Cartoon Anthony’s Student Growth Percentile

In my last post I looked at student growth percentiles, a new kind of data that the Washington State Office of Superintendent of Public Instruction. This post follows up by going into more detail about how SGPs are calculated. Back to the simple video with cartoon Anthony!

Cartoon Anthony got an MSP reading score of 344 in 3rd grade and a score of 381 in 4th grade. His score grew in that time. To get his SGP, they took the amount of growth and compared it to a group of 3rd grade students who began with that same score. His score of 381 was higher than 80% of the students in his comparison group, so he gets an SGP of 80. That shows “high growth.”

I’m going to set aside for the moment a couple of really large questions. First, exactly what does the MSP reading score measure? Second, what would have happened to the SGP if Cartoon Anthony was instead compared to a different set of students?

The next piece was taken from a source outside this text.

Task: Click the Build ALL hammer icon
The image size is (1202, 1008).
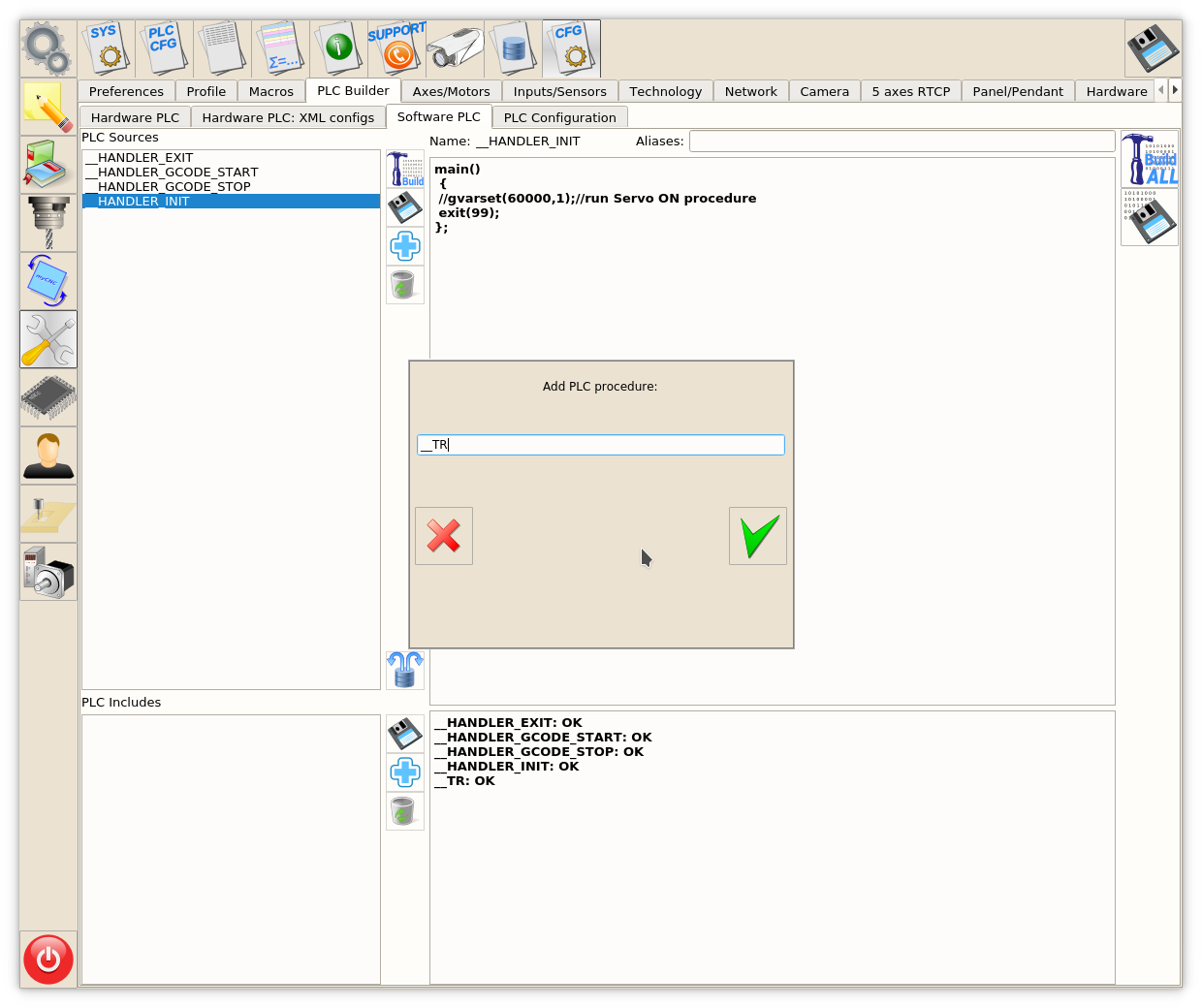Action: 1150,160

I’m just going to pretend those other questions don’t exist and ask, “How accurate is the SGP?” There are different ways to look at the answer to this question, but I’ll just give the easiest one here. Hang on to your hats, because I’m going to use just an eentsy weentsy bit of algebra. I’m going to use the variable x to indicate the absolute measurement error of a single MSP score. I’d use the real number, but I don’t know it and I couldn’t find it online anywhere. 

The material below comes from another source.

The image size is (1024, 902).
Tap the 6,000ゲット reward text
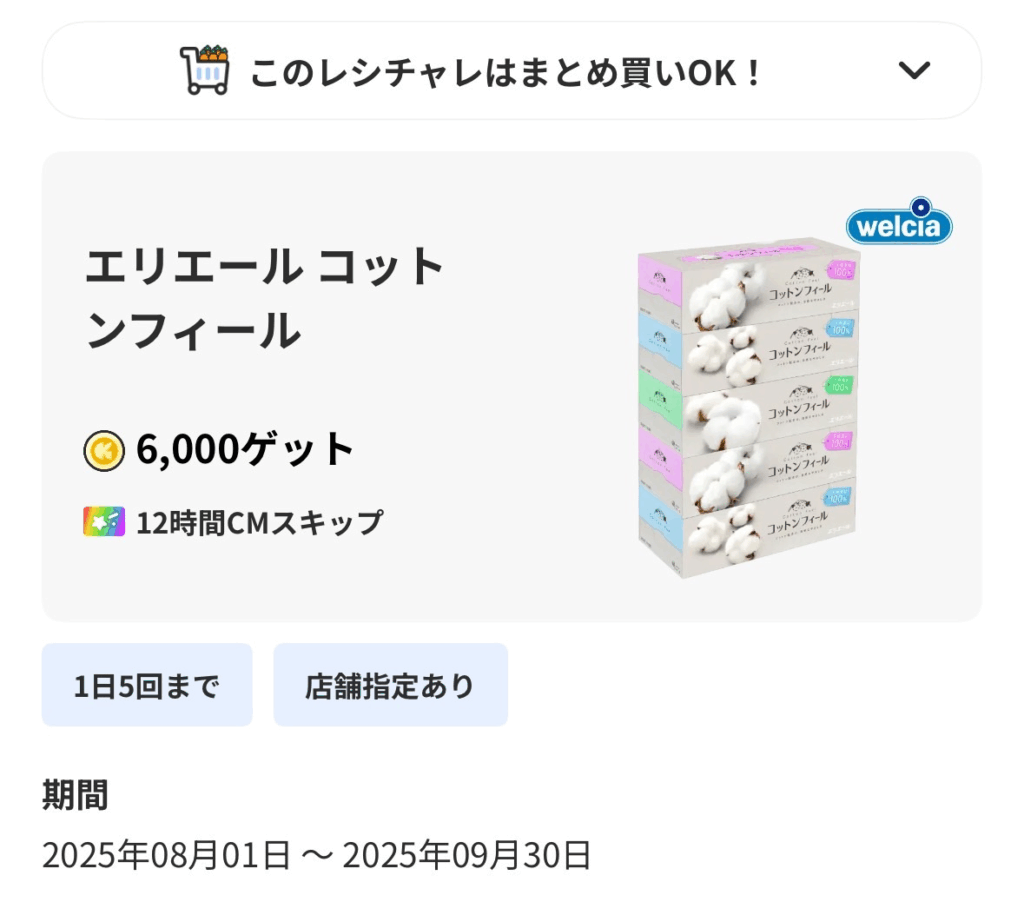pyautogui.click(x=245, y=451)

The change in Anthony’s MSP scores is 381-344, or 37.

The absolute measurement error for each test is x.

Using the simple method (that doesn’t rely on calculating standard deviations), the absolute measurement error for the change in scores is 2x.

So let’s suppose x is 10. That would make the absolute error 20, which means the change in scores could be anything from 17 to 47. Pretty big difference there!

If the measurement error is high enough, it makes Anthony’s SGP meaningless.

Is it meaningless? I don’t know. But the question needs asking.